No it isn't. There's so many misnomers and wrong conclusions in mobile. You're right, but not entirely. GB, GBC, GBA, all appealed to gamers. Yes Tetris was a time waster and most popular, but most of the sales were because it was an affordable real console. With real games. It was not until the DS that this market flood of "time waster" incidental gamers bought it. The right product at the right time, along with Wii and the Iwata Blue Ocean strategy caught all these people. At the time these people didn't have other time waster tech at their fingertips so that was a cheap fun thing to buy. Then smartphones and tablets came out and the crowed that just wanted time wasters had them at their fingers now. Nobody that wanted to play deeper games moved from handheld to mobile. The people that never wanted to play games but bought a DS because it was new and fun did. DS/Wii were a weird blip that inflated the market's numbers massively for a brief time. Analysts look to the fading numbers from console to mobile and see a trend where none exists. Those were new non-loyal customers who are going to drift from one thing to the next anyway. The GB/GBC/GBA market is still the portable market. In fact the "core gamer" market is larger than ever, it only looks like it's shrinking due to the DS/Wii era bump. And too much attention was paid to trying to make customers of that target group - Iwata himself noted that that the focus on casual gamers in that era was possibly an error, so at least he was aware of the issues it caused.

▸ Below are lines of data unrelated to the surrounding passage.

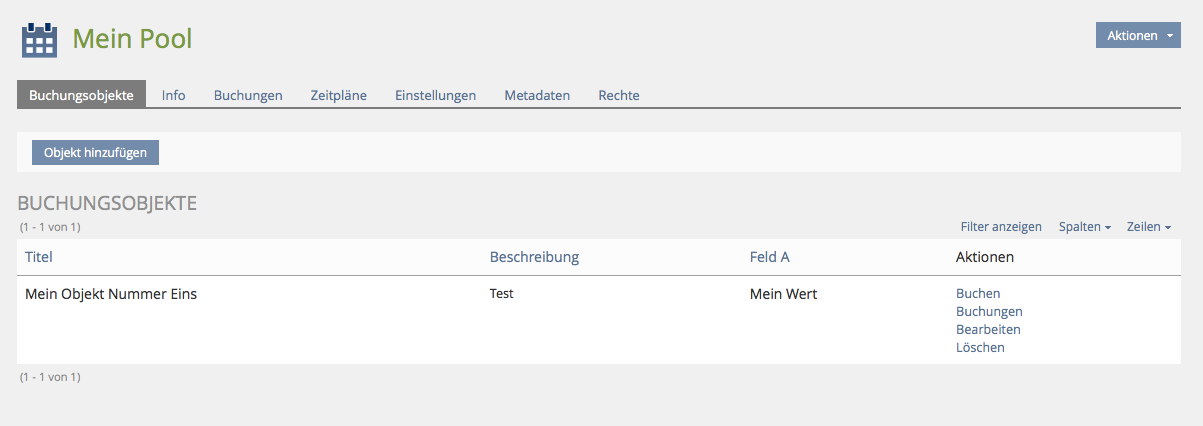The height and width of the screenshot is (426, 1203).
Task: Open Buchungen link in the Aktionen column
Action: click(x=989, y=312)
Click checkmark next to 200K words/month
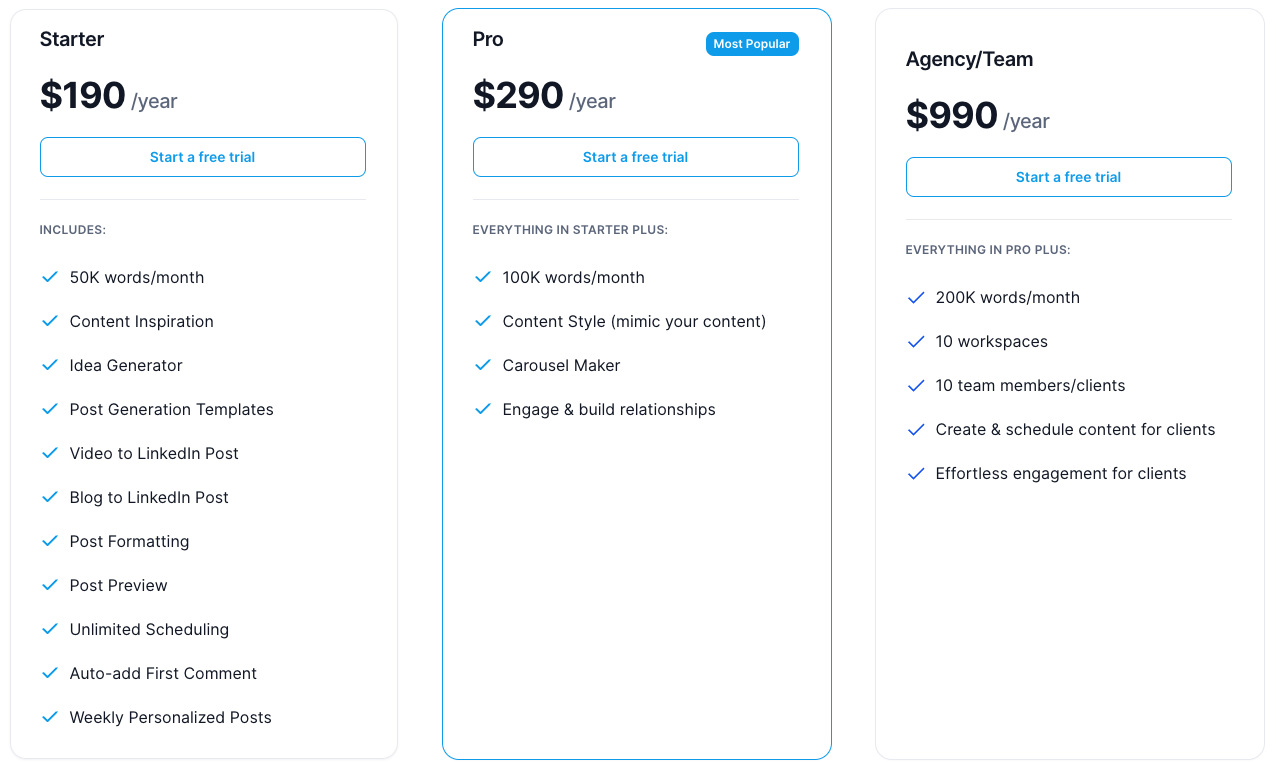The image size is (1276, 773). pyautogui.click(x=915, y=297)
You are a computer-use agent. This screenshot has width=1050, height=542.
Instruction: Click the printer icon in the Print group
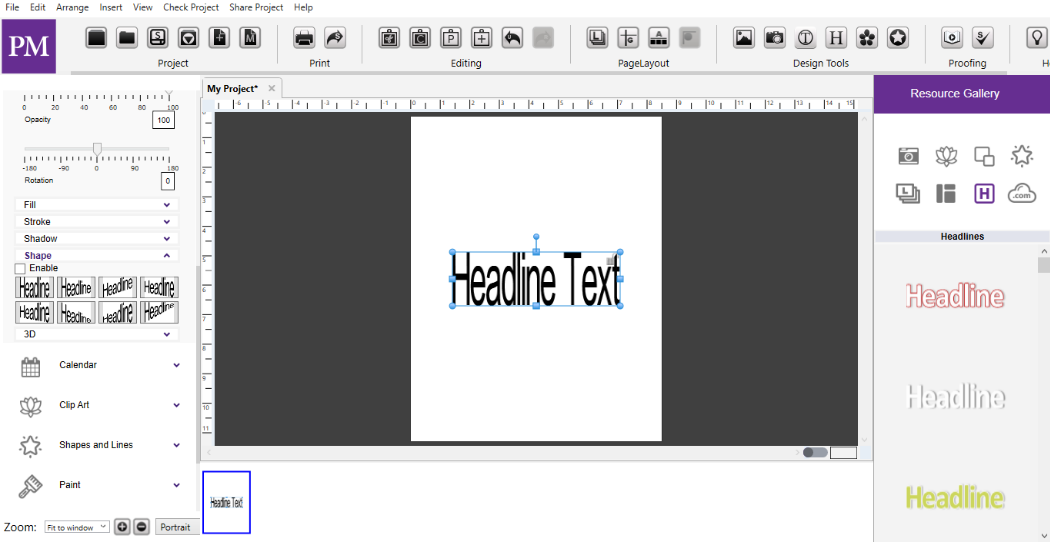pos(304,38)
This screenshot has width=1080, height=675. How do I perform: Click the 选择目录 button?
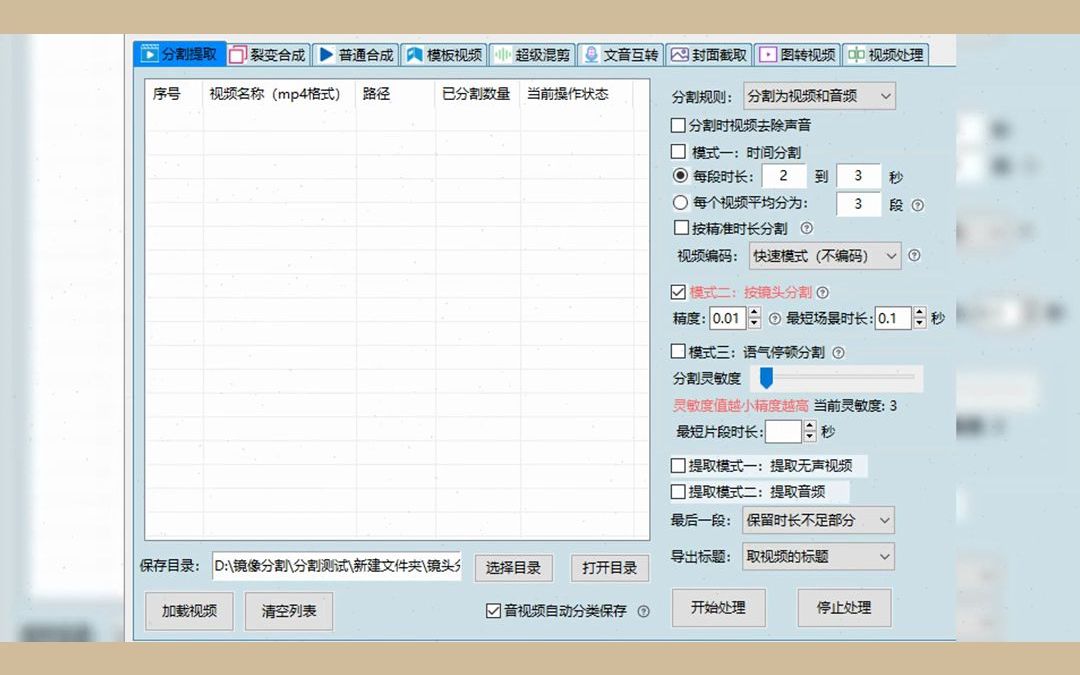tap(513, 568)
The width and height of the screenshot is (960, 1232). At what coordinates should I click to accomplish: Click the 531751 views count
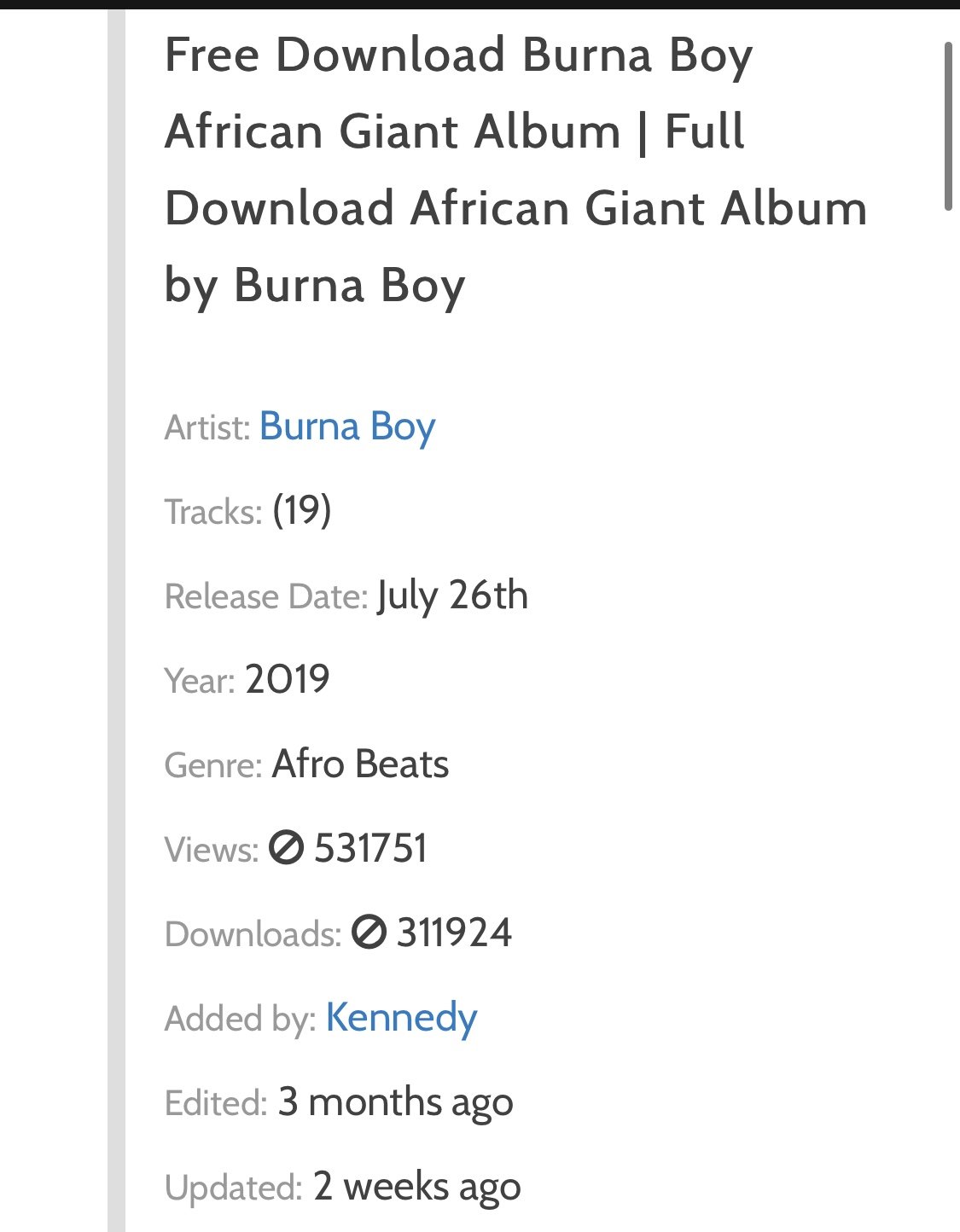(x=370, y=848)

And no one should ever go to Vita. (<-owns a Vita. I should dust it sometime. Such an unloved piece of beautiful hardware.)
Well, there's
Gravity Rush 2 and the Dissidia fighting games.

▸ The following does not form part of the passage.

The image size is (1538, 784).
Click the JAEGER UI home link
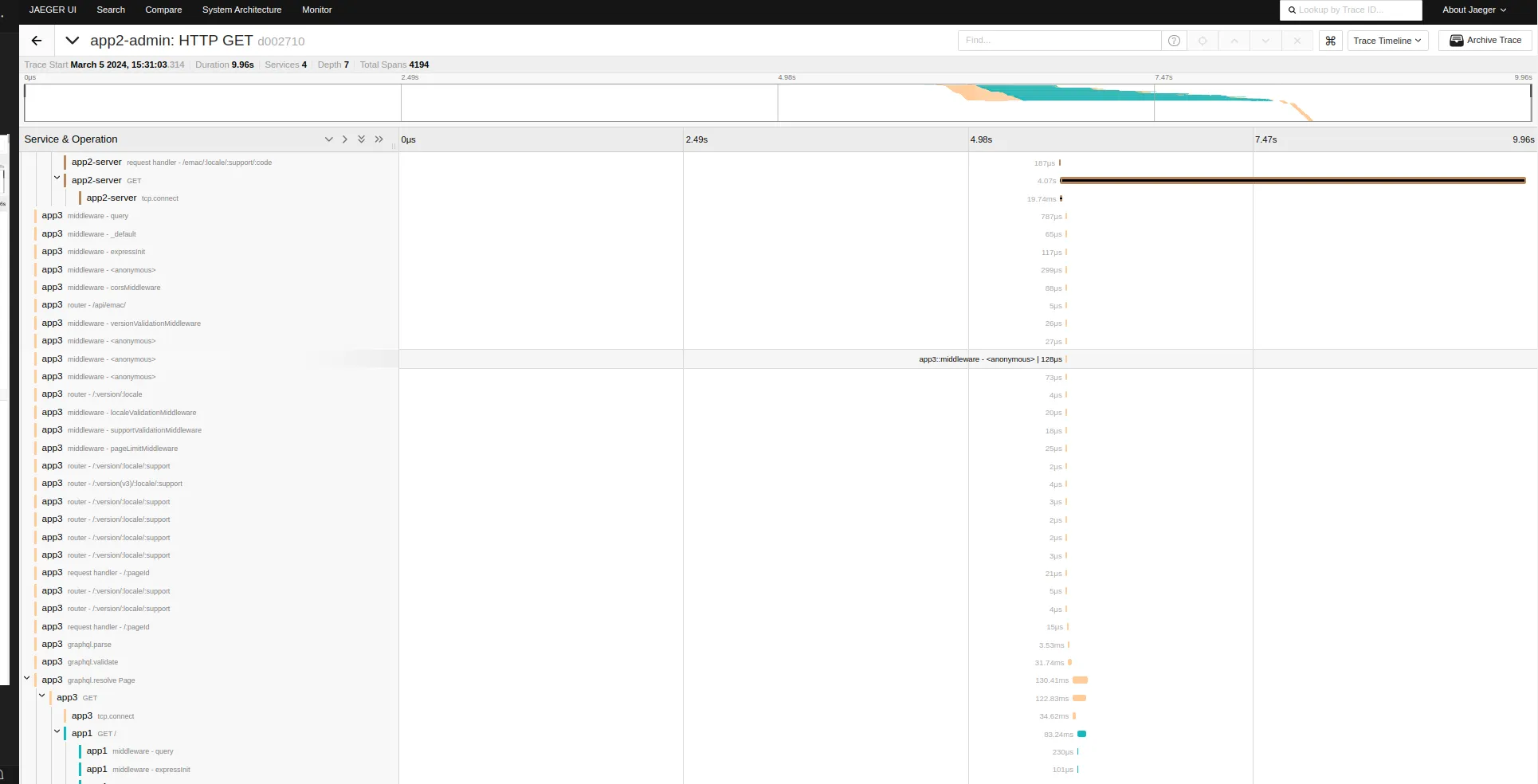click(53, 10)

The people who mainly play mobile games are unlikely to play traditional handheld games because of two things: 1) They're playing it for a different purpose than that of a traditional gamer, and 2) They have a more acceptable public image than regular video games, which are still seen as something either for kids or for socially outcast geeks and nerds. An adult man in a business suit won't look strange being on an airplane playing
You Have to Burn the Rope. The adult WILL look weird and awkward if he is playing
Tomodachi Life.
That being said, I think you are right--the traditional video game market is mostly unchanged as it is. What I think is happening, however, is that kids are moving increasingly towards mobile gaming. A parent might hesitate to buy a $40 3DS game, but they won't have second thoughts buying a $5 app game, or maybe it's free. The market of currently-existing gamers is pretty stable. The problem is that there is less fresh blood coming in.

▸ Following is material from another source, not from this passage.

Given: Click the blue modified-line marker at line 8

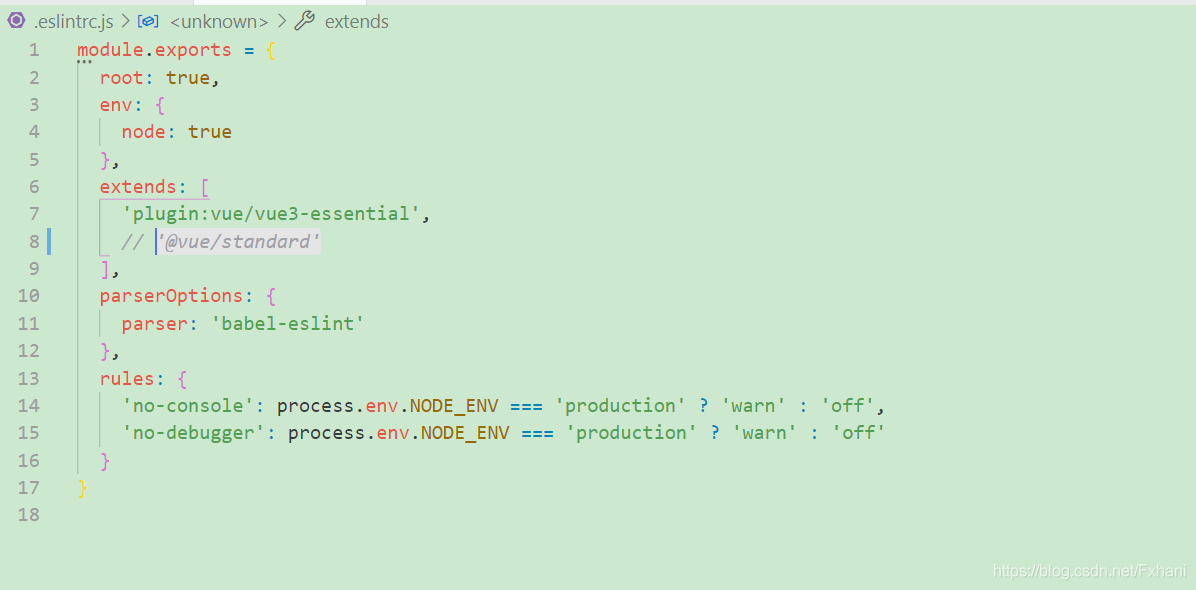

Something I should point out is that the minimum price for the entire five seasons of
The Pinball Arcade is $140: $20 for Season 1 and $30 for each subsequent season. That being said, it is also one of the highest-budget mobile games, mainly because Farsight has to work with pinball companies to obtain licenses. Williams is the one most stubborn about it, requiring Farsight to pay an upfront fee (around the several thousand dollar range, I believe, and it keeps going up) each time they want to create a digital version of a Williams table. In addition, they buy the machine outright to make sure the digital version is as authentic as possible, and there's also additional licensing fees if the table happens to have a licensed theme, such as
The Addams Family. They're working on
Doctor Who at the moment, which is undoubtedly a heavy one.